■ Records shown
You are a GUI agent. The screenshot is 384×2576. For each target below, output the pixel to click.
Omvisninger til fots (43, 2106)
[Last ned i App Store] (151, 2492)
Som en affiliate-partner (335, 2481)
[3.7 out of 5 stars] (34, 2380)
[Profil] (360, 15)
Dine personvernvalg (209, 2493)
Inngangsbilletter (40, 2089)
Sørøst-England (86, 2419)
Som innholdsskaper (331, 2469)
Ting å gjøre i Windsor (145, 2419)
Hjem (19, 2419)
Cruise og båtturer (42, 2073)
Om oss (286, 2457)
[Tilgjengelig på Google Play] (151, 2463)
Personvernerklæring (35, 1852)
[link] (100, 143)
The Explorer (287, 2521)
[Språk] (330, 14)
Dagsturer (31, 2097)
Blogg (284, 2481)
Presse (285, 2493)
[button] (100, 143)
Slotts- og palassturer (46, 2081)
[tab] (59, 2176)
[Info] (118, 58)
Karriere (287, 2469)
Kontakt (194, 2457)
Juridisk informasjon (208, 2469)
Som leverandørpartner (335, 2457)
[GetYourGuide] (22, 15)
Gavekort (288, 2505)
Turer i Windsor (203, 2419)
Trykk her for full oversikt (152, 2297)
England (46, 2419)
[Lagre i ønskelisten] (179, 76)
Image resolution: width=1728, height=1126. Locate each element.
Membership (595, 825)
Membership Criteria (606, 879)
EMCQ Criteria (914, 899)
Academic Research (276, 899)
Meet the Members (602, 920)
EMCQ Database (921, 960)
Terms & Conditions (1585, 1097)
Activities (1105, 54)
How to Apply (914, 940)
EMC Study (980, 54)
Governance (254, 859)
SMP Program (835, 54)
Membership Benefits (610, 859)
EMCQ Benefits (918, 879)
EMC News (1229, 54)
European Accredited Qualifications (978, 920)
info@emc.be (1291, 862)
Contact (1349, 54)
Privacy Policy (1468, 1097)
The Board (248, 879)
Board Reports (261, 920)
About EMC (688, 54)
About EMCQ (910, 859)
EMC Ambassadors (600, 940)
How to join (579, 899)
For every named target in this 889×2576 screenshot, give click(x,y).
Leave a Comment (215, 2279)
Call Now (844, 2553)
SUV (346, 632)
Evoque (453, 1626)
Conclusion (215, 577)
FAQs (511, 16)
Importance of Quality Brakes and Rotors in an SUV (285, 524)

■ Work task
Set down exactly the line with "Juridisk informasjon (208, 2469)" and each line after it up to the end of the records, adding nothing.

■ Your response
Juridisk informasjon (208, 2469)
Som leverandørpartner (335, 2457)
[GetYourGuide] (22, 15)
Gavekort (288, 2505)
Turer i Windsor (203, 2419)
Trykk her for full oversikt (152, 2297)
England (46, 2419)
[Lagre i ønskelisten] (179, 76)
Image resolution: width=1728, height=1126. Locate each element.
Membership (595, 825)
Membership Criteria (606, 879)
EMCQ Criteria (914, 899)
Academic Research (276, 899)
Meet the Members (602, 920)
EMCQ Database (921, 960)
Terms & Conditions (1585, 1097)
Activities (1105, 54)
How to Apply (914, 940)
EMC Study (980, 54)
Governance (254, 859)
SMP Program (835, 54)
Membership Benefits (610, 859)
EMCQ Benefits (918, 879)
EMC News (1229, 54)
European Accredited Qualifications (978, 920)
info@emc.be (1291, 862)
Contact (1349, 54)
Privacy Policy (1468, 1097)
The Board (248, 879)
Board Reports (261, 920)
About EMC (688, 54)
About EMCQ (910, 859)
EMC Ambassadors (600, 940)
How to join (579, 899)
For every named target in this 889×2576 screenshot, give click(x,y).
Leave a Comment (215, 2279)
Call Now (844, 2553)
SUV (346, 632)
Evoque (453, 1626)
Conclusion (215, 577)
FAQs (511, 16)
Importance of Quality Brakes and Rotors in an SUV (285, 524)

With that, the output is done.